Is it possible for you to edit the files? Then you could write a function that opens a netCDF called “2012.01.nc”, and use that name to create a new variable called “time” with the value 2012-01-01, and save the file. If you run such a function on all files then you should be able to use aggdim="time" afterwards.
Hi, thanks.
It is possible to edit, but temperature and precipitation has only Lon & Lat as dimensions. When i define the time variable and set aggdim="time", can’t merge in time my 2 variables.
However, if i firstly define a new variable “aod”, with dimensions Lon x Lat x Time, then i can merge. So the new task is how can i append a new dimension to an already existed variable with already defined dimensions ? ( I want to edit the dimensions of temperature as Lon x Lat x Time without rewriting again the whole netcdf file)
Ah ok. I assumed that it could use scalar values variables called “time”. I updated the NCDatasets issue, because that would be quite helpful already.
So the new task is how can i append a new dimension to an already existed variable with already defined dimensions ?
I don’t think you can add a dimension in place. You could create a variable based on what you have, but with the extra dimension, and then just copy over the data.
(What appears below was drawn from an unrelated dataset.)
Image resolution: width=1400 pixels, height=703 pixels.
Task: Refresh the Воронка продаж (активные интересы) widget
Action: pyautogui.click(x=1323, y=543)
You can use YAXArrays.jl. When you know that your files have all the same dimensions and sizes you can do the following:
using YAXArrays, NetCDF, Dates
"""
getdate(x,reg = r"[0-9]{8}T[0-9]{6}", df = dateformat"yyyymmddTHHMMSS")
Return a DateTime object from a string where the time stamp is found by `reg`
and it is parsed according to the `df` dateformat.
"""
function getdate(x,reg = r"[0-9]{8}T[0-9]{6}", df = dateformat"yyyymmddTHHMMSS")
m = match(reg,x).match
date =DateTime(m,df)
end
filelist = readdir(pwd()) # This gets you a list of the files in the current directory.
timestamps = getdate.(filelist)
cubelist = Cube.(filelist)
timeaxis = RangeAxis("Time", timestamps)
cube = concatenatecubes(cubelist, timeaxis)
With this you would get a YAXArray with which you can then do your data analysis. Or you can use savecube(cube, "pathtosave.nc") to store the data on a single netcdf on disk.
Hi,interesting way with YAXArrays.jl but when i Cube.(filelist) , i am getting the error:
ERROR: NetCDF file /home/inna/Desktop/tes.2018.06.nc does not have a variable named lon
I found a way :
using NCDatasets, Glob
paths = sort(glob("home/inna/Desktop/tes*.nc","/"))
a=[Dataset(i) for i in paths] # an array with many datasets
a[1]["tmp"][:,:,:] # the first dataset with one specific variable
Is that solution supposed to work with an arbitrary dimension? Let’s say I have 2 files member0.nc and member1.nc that I want to combine along the mydim = Dim{:member}([0, 1]). I’m doing:
series = RasterSeries(files, mydim)
combined_raster = Rasters.combine(series, Dim{:member})
When doing so, I’m getting a strange
LoadError: BoundsError: attempt to access NTuple{7, Int64} at index [8]
Is it supposed to work and if so, would you have any idea what I’m doing wrong? Thanks!
Hi @tcarion, I’m not sure what is happening there, and don’t really have enough information to reproduce. Please make a github issue for this for Rasters.jl, and include a link to the files and full stack trace of the error, and I’ll help you resolve it.
If your MWE includes all of this as a working script (including downloading the file) I’ll be able to help more easily.